第3話 悪役令嬢を演じるワケ

「ステフ、体調は大丈夫かい?」

そう聞くのは転生後の私の父。

つまり、「ステラに願いを込めて!」の悪役令嬢の父だ。


「ステラに願いを込めて!」はよくある乙女ゲームみたいな恋愛小説だ。

ゲームも出ていて、私はもちろん全ルートをクリアした。

ここの世界が小説の世界なのか、ゲーム版の世界なのかはわからないが、できることならゲームの世界であってほしい。

小説版だと、ルートは一つ。主人公とヴァレリアン・ボードリエ、つまり現・私の婚約者のハッピーエンドルートで、私はゲームの始めぐらいですぐ死ぬ。

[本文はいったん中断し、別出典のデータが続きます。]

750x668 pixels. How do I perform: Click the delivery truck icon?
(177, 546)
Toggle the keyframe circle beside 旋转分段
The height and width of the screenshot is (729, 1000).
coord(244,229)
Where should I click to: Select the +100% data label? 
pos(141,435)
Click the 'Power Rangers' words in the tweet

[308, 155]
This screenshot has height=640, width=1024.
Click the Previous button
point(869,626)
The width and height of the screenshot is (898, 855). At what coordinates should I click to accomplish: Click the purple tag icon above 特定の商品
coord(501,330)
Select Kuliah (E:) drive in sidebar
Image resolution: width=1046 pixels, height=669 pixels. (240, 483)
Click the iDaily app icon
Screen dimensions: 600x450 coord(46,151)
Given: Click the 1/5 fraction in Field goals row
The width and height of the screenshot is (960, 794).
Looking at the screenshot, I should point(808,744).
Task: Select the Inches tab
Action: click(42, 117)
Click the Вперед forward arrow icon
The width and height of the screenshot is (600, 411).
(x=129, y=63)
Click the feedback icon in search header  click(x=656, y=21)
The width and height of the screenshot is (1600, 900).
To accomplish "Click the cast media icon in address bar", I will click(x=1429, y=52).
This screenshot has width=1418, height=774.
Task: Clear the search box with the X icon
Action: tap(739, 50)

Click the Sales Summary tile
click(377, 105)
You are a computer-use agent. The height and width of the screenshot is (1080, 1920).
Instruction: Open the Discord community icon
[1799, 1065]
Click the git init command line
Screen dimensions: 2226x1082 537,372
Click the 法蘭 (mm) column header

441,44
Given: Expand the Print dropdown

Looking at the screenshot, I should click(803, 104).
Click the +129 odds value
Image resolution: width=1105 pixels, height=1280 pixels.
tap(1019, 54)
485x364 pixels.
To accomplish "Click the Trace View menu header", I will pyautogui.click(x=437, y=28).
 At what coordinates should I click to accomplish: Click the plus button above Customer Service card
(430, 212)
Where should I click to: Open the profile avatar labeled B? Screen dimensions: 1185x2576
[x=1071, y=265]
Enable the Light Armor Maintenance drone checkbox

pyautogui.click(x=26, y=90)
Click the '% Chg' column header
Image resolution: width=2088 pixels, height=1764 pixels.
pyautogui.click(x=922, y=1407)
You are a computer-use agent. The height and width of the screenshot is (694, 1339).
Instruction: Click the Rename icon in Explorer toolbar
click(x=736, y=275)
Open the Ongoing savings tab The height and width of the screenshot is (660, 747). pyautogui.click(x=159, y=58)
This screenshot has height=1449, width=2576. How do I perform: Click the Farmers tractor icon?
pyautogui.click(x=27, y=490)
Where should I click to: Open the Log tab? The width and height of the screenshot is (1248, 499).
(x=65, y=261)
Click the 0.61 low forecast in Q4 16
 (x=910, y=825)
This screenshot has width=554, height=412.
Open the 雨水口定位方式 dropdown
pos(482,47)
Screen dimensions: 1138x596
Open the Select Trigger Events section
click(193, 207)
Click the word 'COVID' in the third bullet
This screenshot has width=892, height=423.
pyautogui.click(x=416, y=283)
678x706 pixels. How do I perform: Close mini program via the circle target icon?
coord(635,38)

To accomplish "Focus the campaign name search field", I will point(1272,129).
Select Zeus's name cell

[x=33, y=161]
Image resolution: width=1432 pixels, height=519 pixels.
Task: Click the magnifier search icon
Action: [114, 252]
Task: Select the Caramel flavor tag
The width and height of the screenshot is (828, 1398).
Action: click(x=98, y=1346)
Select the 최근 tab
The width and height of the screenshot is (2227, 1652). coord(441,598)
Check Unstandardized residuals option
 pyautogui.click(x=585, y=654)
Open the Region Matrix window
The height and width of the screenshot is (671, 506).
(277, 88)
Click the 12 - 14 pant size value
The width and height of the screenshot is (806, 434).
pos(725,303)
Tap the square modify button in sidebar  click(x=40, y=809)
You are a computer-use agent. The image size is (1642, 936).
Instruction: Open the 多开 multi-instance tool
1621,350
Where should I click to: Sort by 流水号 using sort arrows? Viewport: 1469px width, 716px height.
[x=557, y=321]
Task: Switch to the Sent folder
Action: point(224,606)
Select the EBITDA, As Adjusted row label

ゲームだと、死罪ルートはなく、基本的に追放程度で済むのだ。

なんとありがたいストーリーであろう。

私が最初に主人公と出会うのは、皇室のお茶会だ。

私の婚約者であるヴァレリアン・ボードリエは皇太子なので、参加は強制的だ。

つまり、主人公に出会うまでに、婚約を破棄すればいい話なのだが、そうもいかない。

そのお茶会まで、もう3日しかないのだ。

これはもう絶望的としか言いようがないだろう。


そこで私はひらめいた。

ならば断罪されないようにするのではなく、断罪後の生活を楽しもうと!

だから、主人公たちの前では、悪役令嬢になりきってやろう! と。